=== Begin Enclosure ===

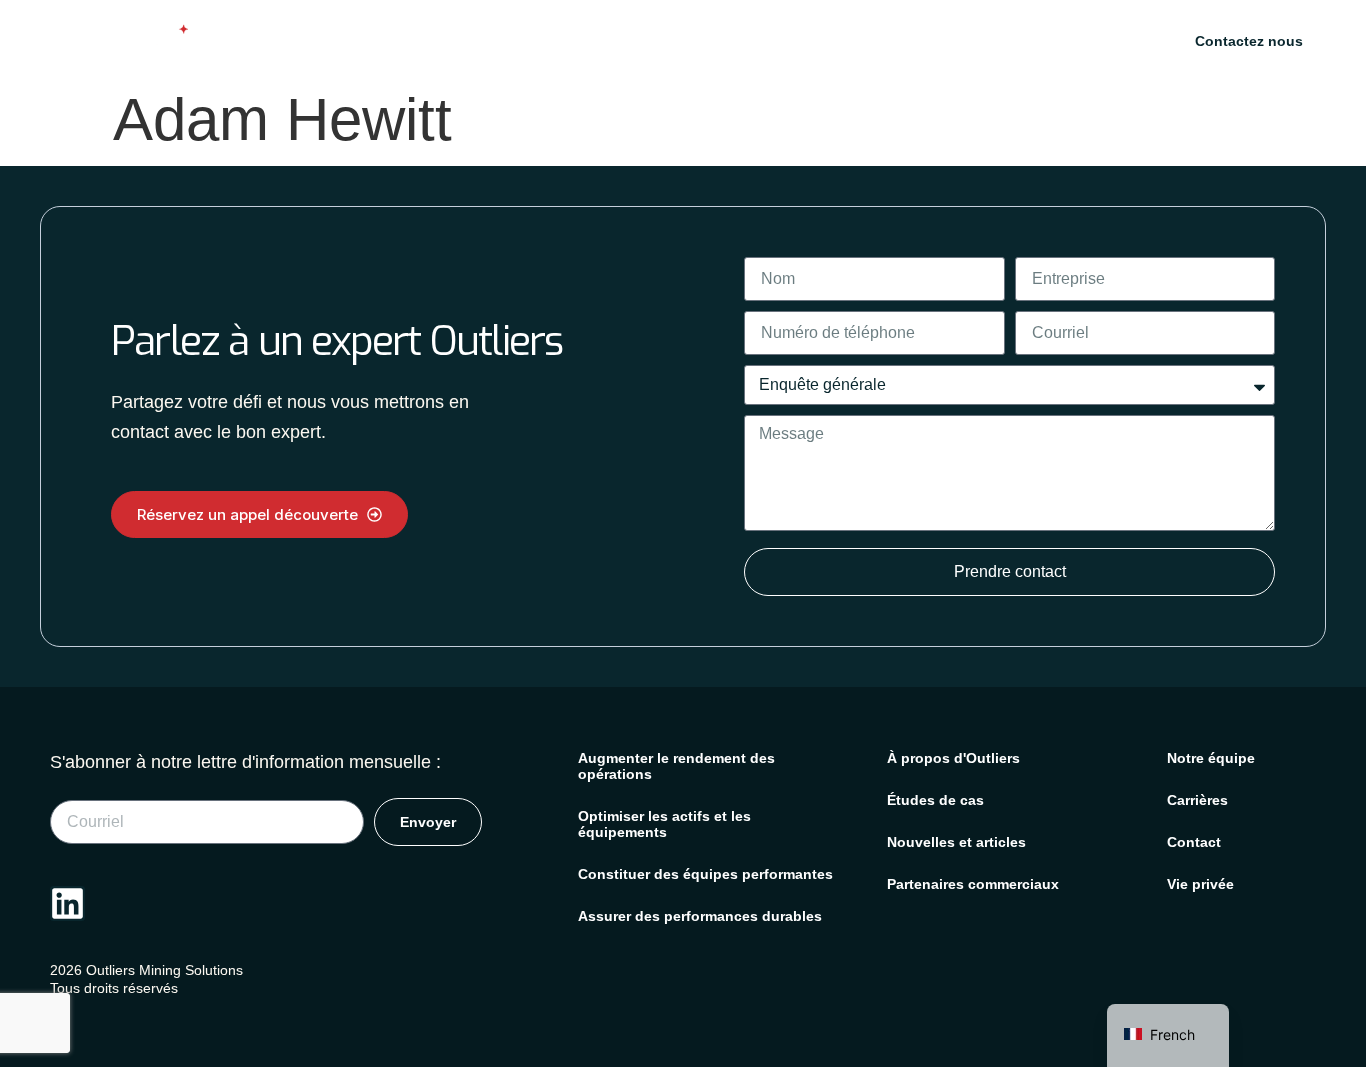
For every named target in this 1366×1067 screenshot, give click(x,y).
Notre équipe (1211, 758)
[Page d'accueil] (113, 41)
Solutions (694, 38)
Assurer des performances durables (700, 916)
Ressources (943, 38)
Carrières (1197, 800)
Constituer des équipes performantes (705, 874)
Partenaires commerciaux (973, 884)
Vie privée (1200, 884)
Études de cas (826, 38)
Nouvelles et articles (956, 842)
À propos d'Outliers (953, 758)
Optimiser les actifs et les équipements (664, 824)
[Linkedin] (67, 903)
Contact (1194, 842)
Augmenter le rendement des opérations (676, 766)
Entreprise (1071, 38)
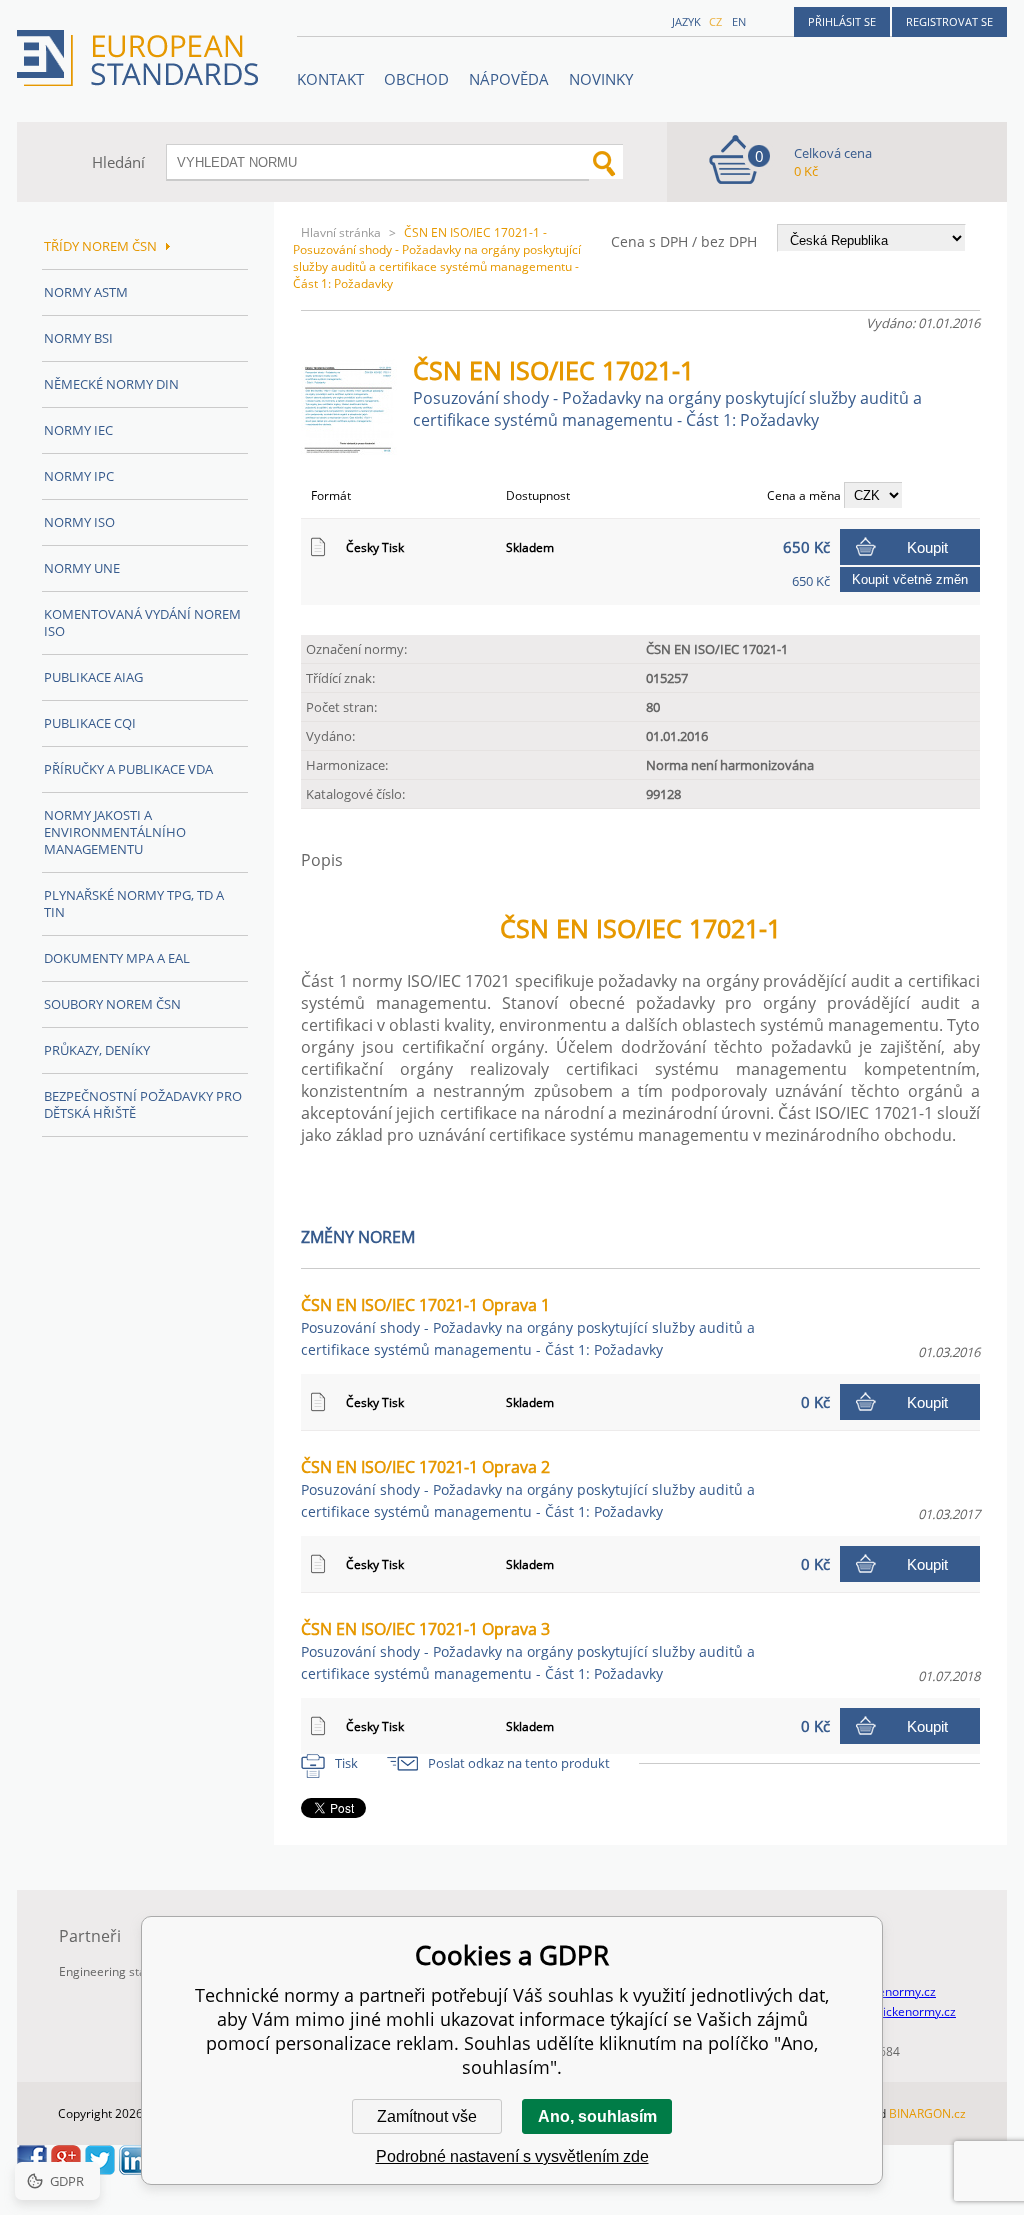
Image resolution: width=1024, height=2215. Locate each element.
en (739, 21)
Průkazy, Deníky (97, 1050)
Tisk (346, 1763)
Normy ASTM (86, 292)
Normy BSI (78, 338)
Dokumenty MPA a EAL (117, 958)
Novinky (601, 79)
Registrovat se (949, 21)
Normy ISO (79, 522)
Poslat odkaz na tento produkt (519, 1763)
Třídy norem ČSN (100, 246)
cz (715, 21)
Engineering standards (122, 1971)
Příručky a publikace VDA (128, 769)
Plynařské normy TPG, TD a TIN (134, 903)
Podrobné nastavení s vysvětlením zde (512, 2156)
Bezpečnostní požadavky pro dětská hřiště (143, 1104)
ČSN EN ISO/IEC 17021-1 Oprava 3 (528, 1650)
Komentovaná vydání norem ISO (142, 622)
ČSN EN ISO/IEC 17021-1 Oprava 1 (528, 1326)
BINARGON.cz (927, 2113)
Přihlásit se (842, 21)
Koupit (927, 547)
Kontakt (330, 79)
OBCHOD (416, 79)
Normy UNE (82, 568)
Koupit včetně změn (910, 579)
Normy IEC (78, 430)
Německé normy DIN (111, 384)
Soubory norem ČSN (112, 1004)
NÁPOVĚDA (509, 79)
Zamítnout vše (427, 2116)
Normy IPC (79, 476)
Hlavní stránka (341, 232)
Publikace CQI (90, 723)
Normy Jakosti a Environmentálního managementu (115, 832)
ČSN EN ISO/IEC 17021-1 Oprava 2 (528, 1488)
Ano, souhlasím (597, 2116)
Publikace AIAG (93, 677)
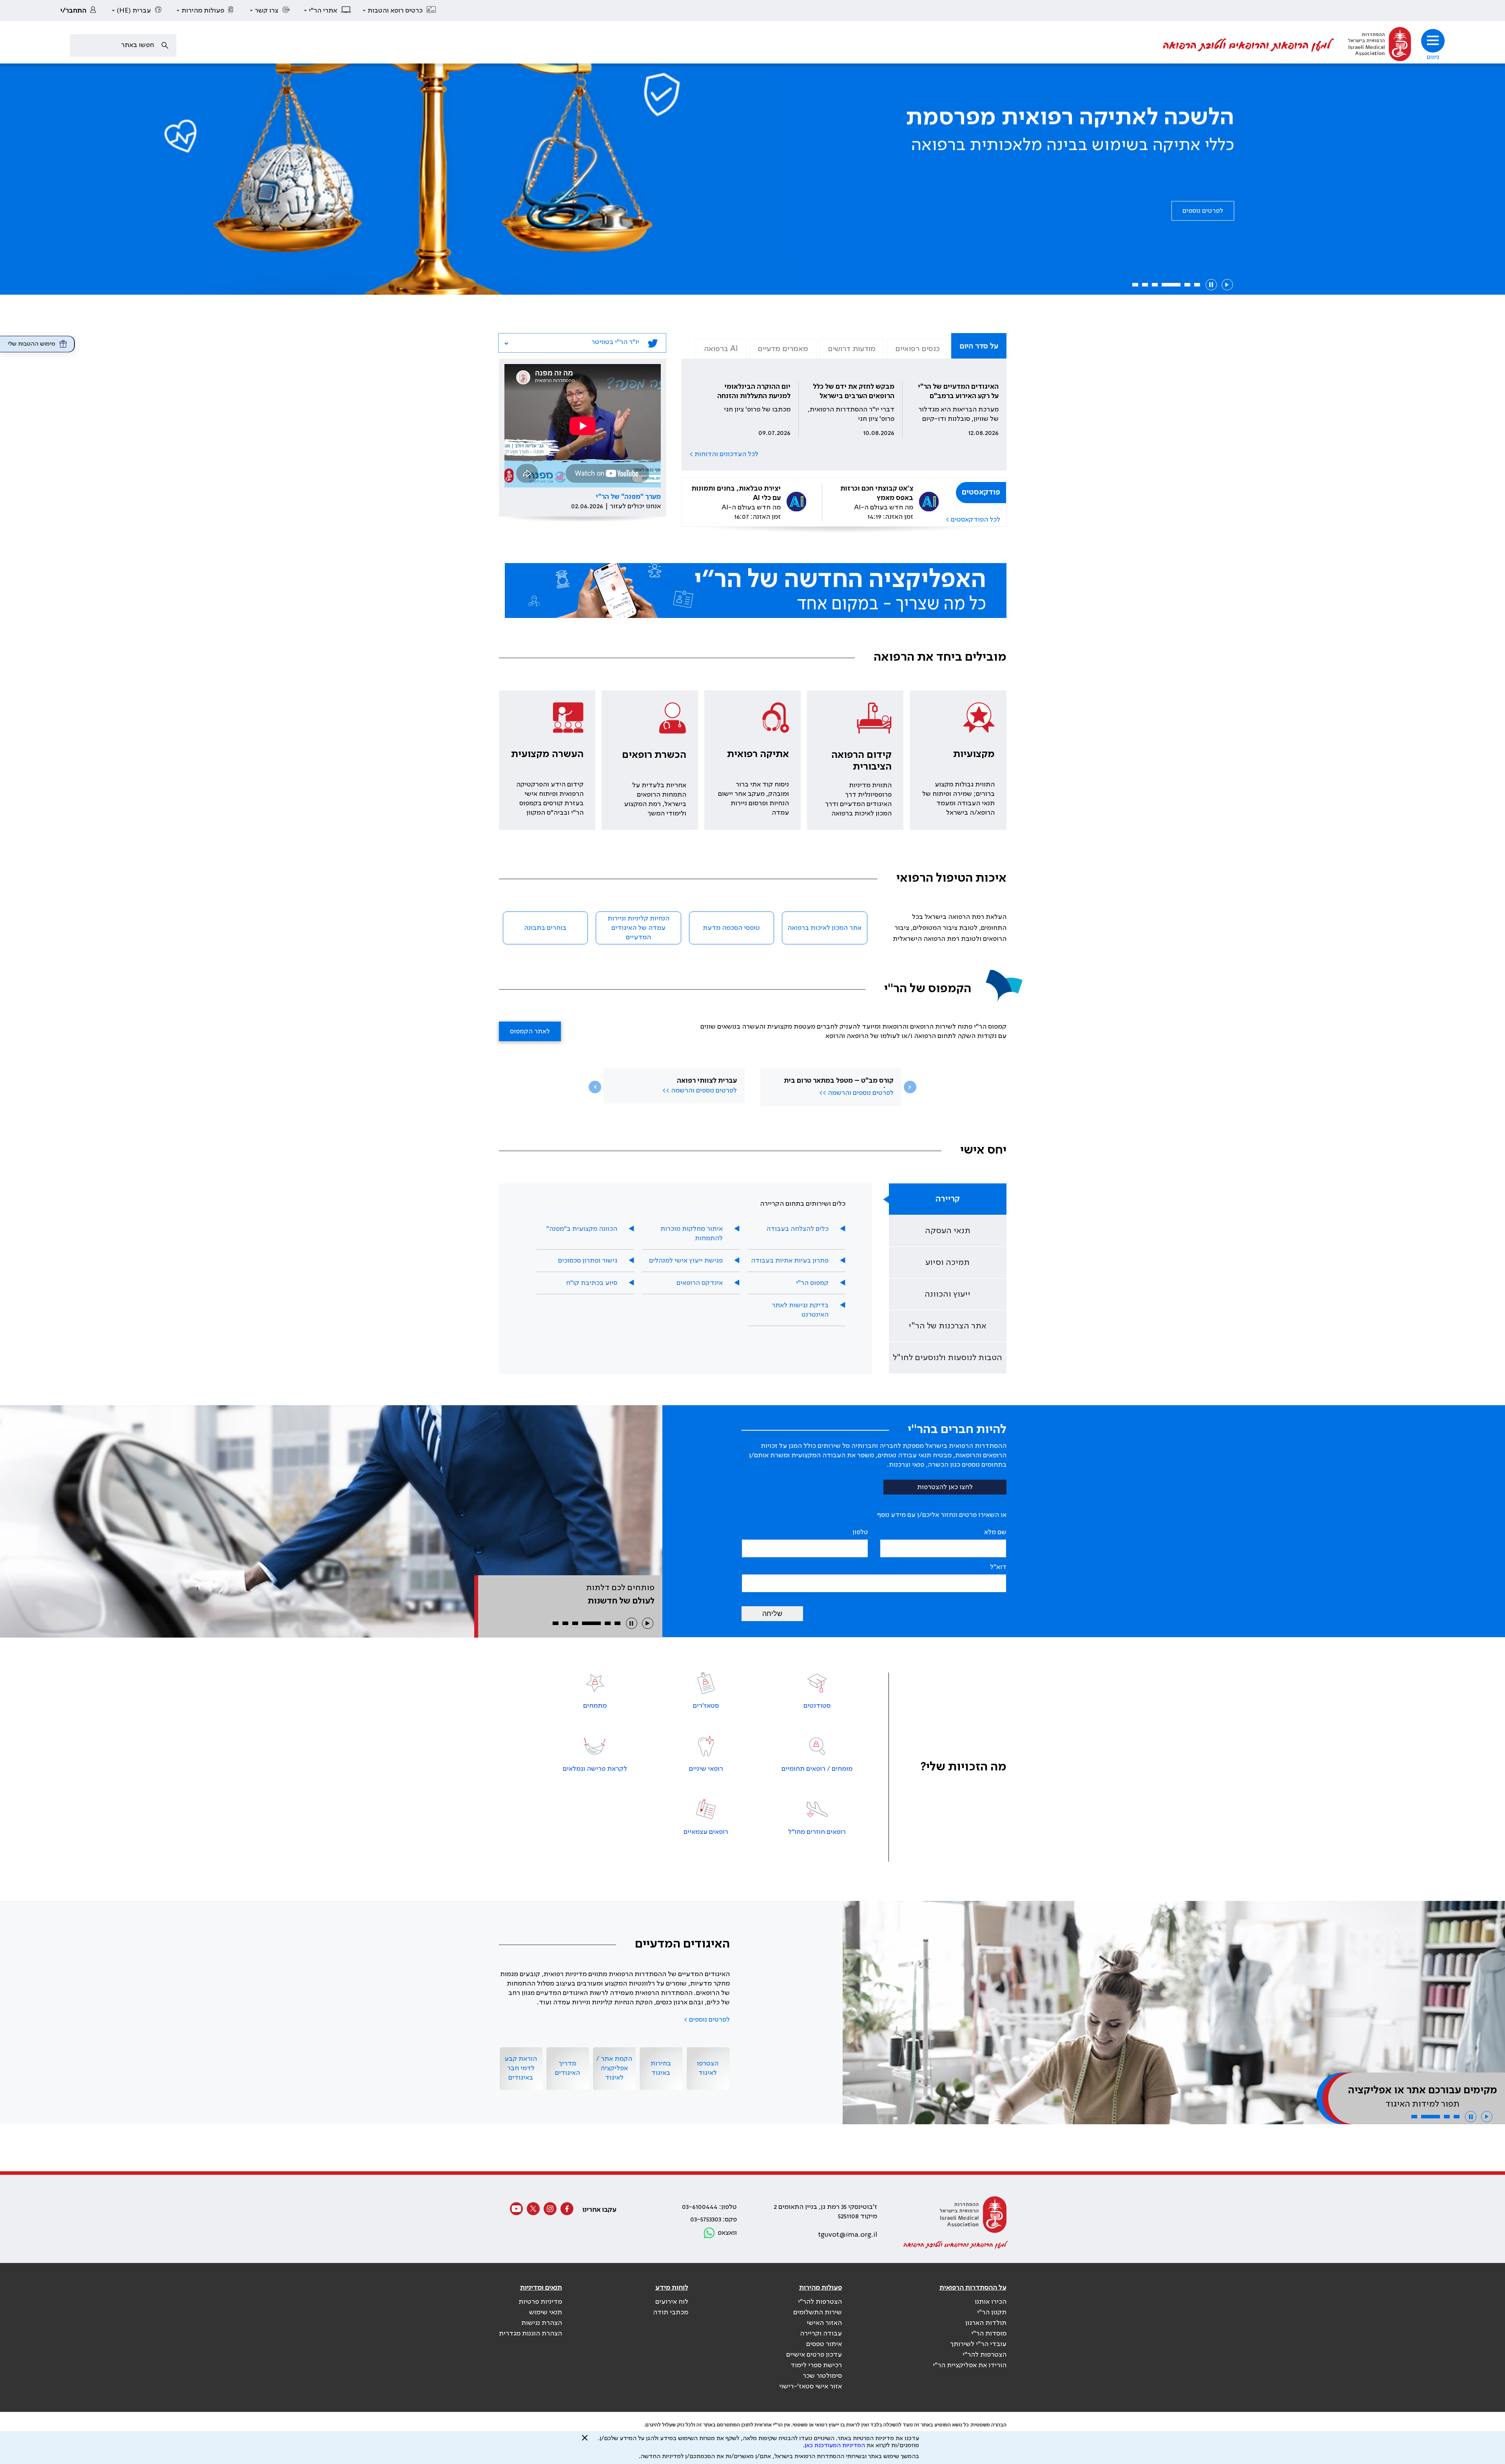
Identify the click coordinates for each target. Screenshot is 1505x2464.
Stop (1211, 284)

=== End Enclosure ===

■ **Work to complete**: Output each record verbatim, but skip anything that is a picture.

■ **Output of the exercise**:
For every named target in this 1366×1067 screenshot, give click(x,y).
Notre équipe (1211, 758)
[Page d'accueil] (113, 41)
Solutions (694, 38)
Assurer des performances durables (700, 916)
Ressources (943, 38)
Carrières (1197, 800)
Constituer des équipes performantes (705, 874)
Partenaires commerciaux (973, 884)
Vie privée (1200, 884)
Études de cas (826, 38)
Nouvelles et articles (956, 842)
À propos d'Outliers (953, 758)
Optimiser les actifs et les équipements (664, 824)
[Linkedin] (67, 903)
Contact (1194, 842)
Augmenter le rendement des opérations (676, 766)
Entreprise (1071, 38)
Image resolution: width=1024, height=2215. Locate each element.
en (739, 21)
Průkazy, Deníky (97, 1050)
Tisk (346, 1763)
Normy ASTM (86, 292)
Normy BSI (78, 338)
Dokumenty MPA a EAL (117, 958)
Novinky (601, 79)
Registrovat se (949, 21)
Normy ISO (79, 522)
Poslat odkaz na tento produkt (519, 1763)
Třídy norem ČSN (100, 246)
cz (715, 21)
Engineering standards (122, 1971)
Příručky a publikace VDA (128, 769)
Plynařské normy TPG, TD a TIN (134, 903)
Podrobné nastavení s vysvětlením zde (512, 2156)
Bezpečnostní požadavky pro dětská hřiště (143, 1104)
ČSN EN ISO/IEC 17021-1 Oprava 3 (528, 1650)
Komentovaná vydání norem ISO (142, 622)
ČSN EN ISO/IEC 17021-1 Oprava 1 (528, 1326)
BINARGON.cz (927, 2113)
Přihlásit se (842, 21)
Koupit (927, 547)
Kontakt (330, 79)
OBCHOD (416, 79)
Normy UNE (82, 568)
Koupit včetně změn (910, 579)
Normy IEC (78, 430)
Německé normy DIN (111, 384)
Soubory norem ČSN (112, 1004)
NÁPOVĚDA (509, 79)
Zamítnout vše (427, 2116)
Normy IPC (79, 476)
Hlavní stránka (341, 232)
Publikace CQI (90, 723)
Normy Jakosti a Environmentálního managementu (115, 832)
ČSN EN ISO/IEC 17021-1 Oprava 2 (528, 1488)
Ano, souhlasím (597, 2116)
Publikace AIAG (93, 677)
Identify the click coordinates for each target. Screenshot is 1505x2464.
Stop (1211, 284)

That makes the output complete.